3 SÁNTHA, SchP, György. Prenotandos históricos. In: SÃO JOSÉ DE CALASANZ. Su obra. Escritos. Madrid: BAC, 1956, p.9.
4 TIMÓN-DAVID, op. cit., p.44.
5 SÁNTHA, op. cit., p.57.
6 SÃO TOMÁS DE AQUINO. Suma Teológica. III, q.27, a.4.
7 SÃO JOSÉ DE CALASANZ. Carta ao Pe. Melchior Alacchi, em 1633, apud TIMON-DAVID, op. cit., p.245.
8 TIMÓN-DAVID, op. cit., p.252.
9 SÃO JOSÉ DE CALASANZ. Carta ao Pe. Gavotti, de 16/3/1646, apud TIMÓN-DAVID, op. cit., p.341.
10 SÃO JOSÉ DE CALASANZ. Carta de 3/3/1646, apud TIMÓN-DAVID, op. cit., p.339.
11 GINER GUERRI, SchP, Severino. San José de Calasanz. Madrid: BAC, 1985, p.254.

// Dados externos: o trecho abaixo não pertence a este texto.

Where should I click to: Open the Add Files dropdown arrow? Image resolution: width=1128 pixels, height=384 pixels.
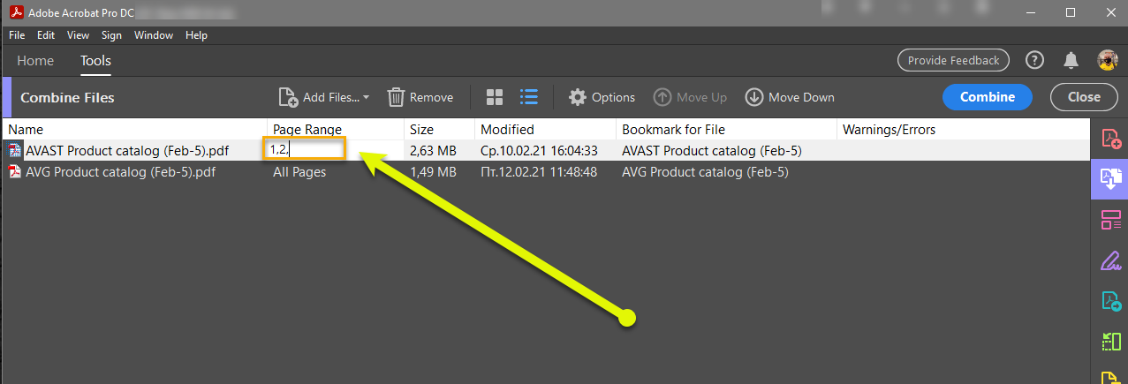point(366,98)
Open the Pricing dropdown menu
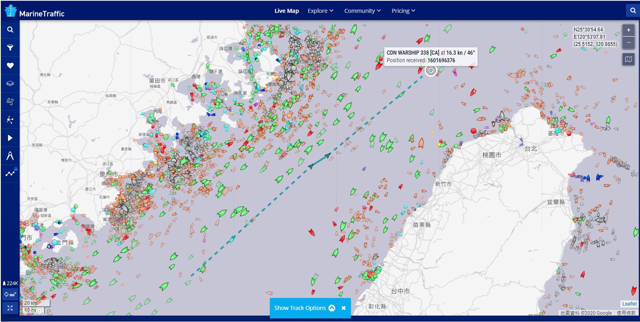Screen dimensions: 640x322 coord(403,11)
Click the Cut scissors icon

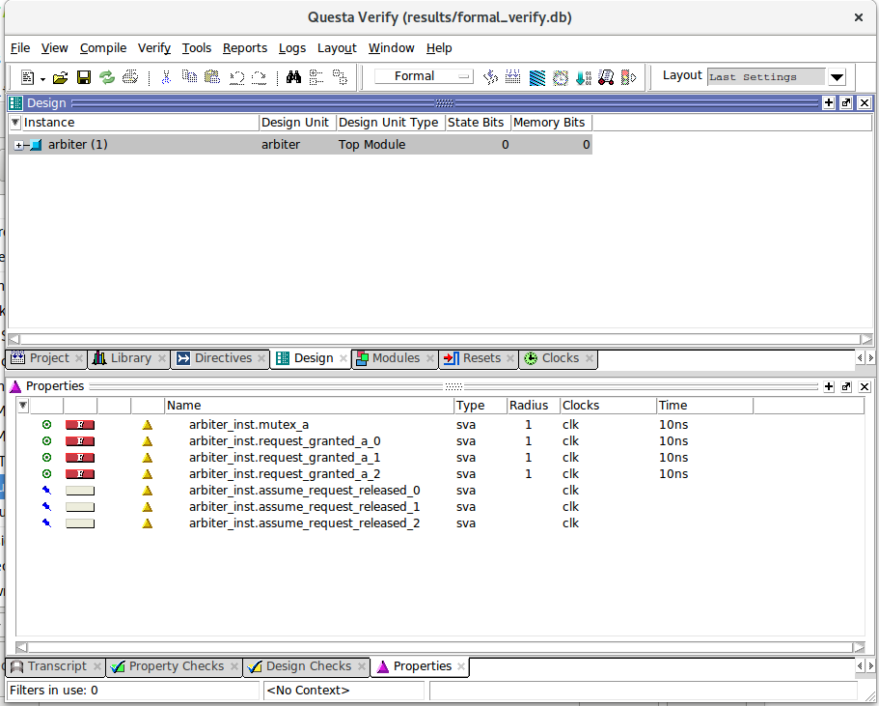coord(166,77)
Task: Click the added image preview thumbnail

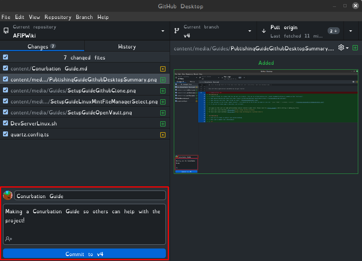Action: tap(266, 122)
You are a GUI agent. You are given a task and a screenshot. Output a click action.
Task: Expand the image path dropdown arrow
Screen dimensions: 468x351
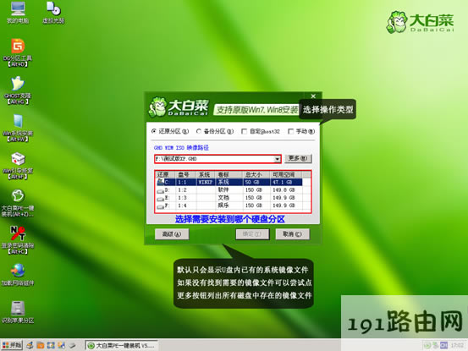(x=278, y=159)
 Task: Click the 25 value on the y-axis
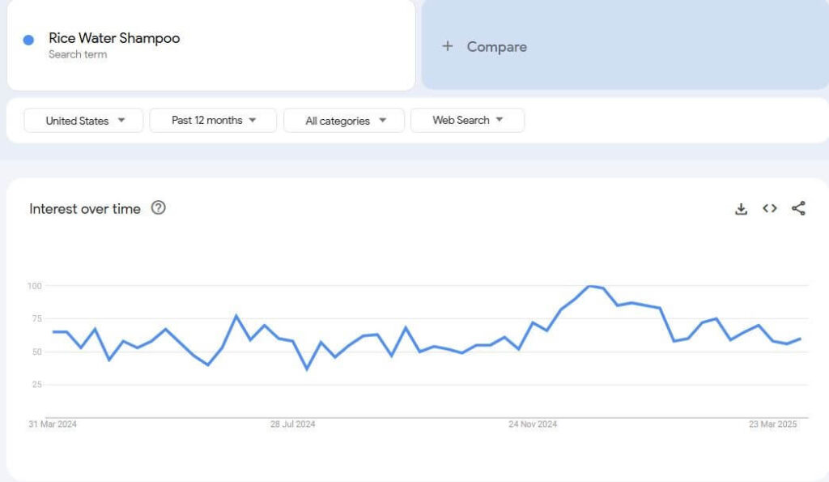click(36, 384)
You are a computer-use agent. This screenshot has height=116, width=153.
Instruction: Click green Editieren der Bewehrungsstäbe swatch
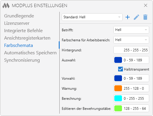pos(118,108)

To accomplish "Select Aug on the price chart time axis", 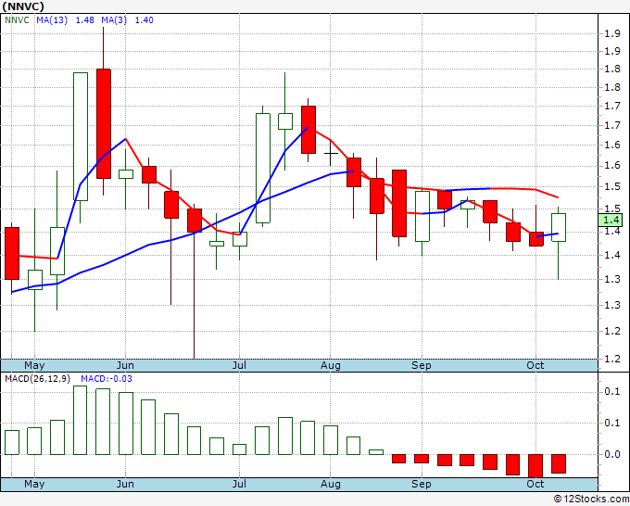I will [330, 365].
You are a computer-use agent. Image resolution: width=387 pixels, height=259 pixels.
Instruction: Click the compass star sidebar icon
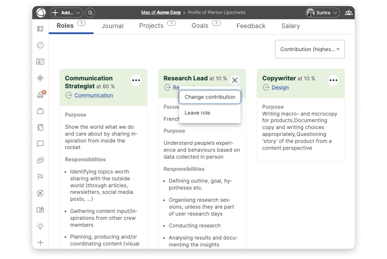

12 TIMÓN-DAVID, op. cit., p.360.
13 Idem, p.383.
14 Idem, p.450.
15 DOMÈNECH I MIRA, Josep. José Calasanz. In: Perspectivas: revista trimestral de educación comparada. Unesco: Oficina Internacional de Educación. Paris. Vol.XXIII. N.3-4 (1993); p.819-820.

16 PIO XII. Discurso pelo III centenário da beatificação de São José de Calasanz, de 22/11/1948.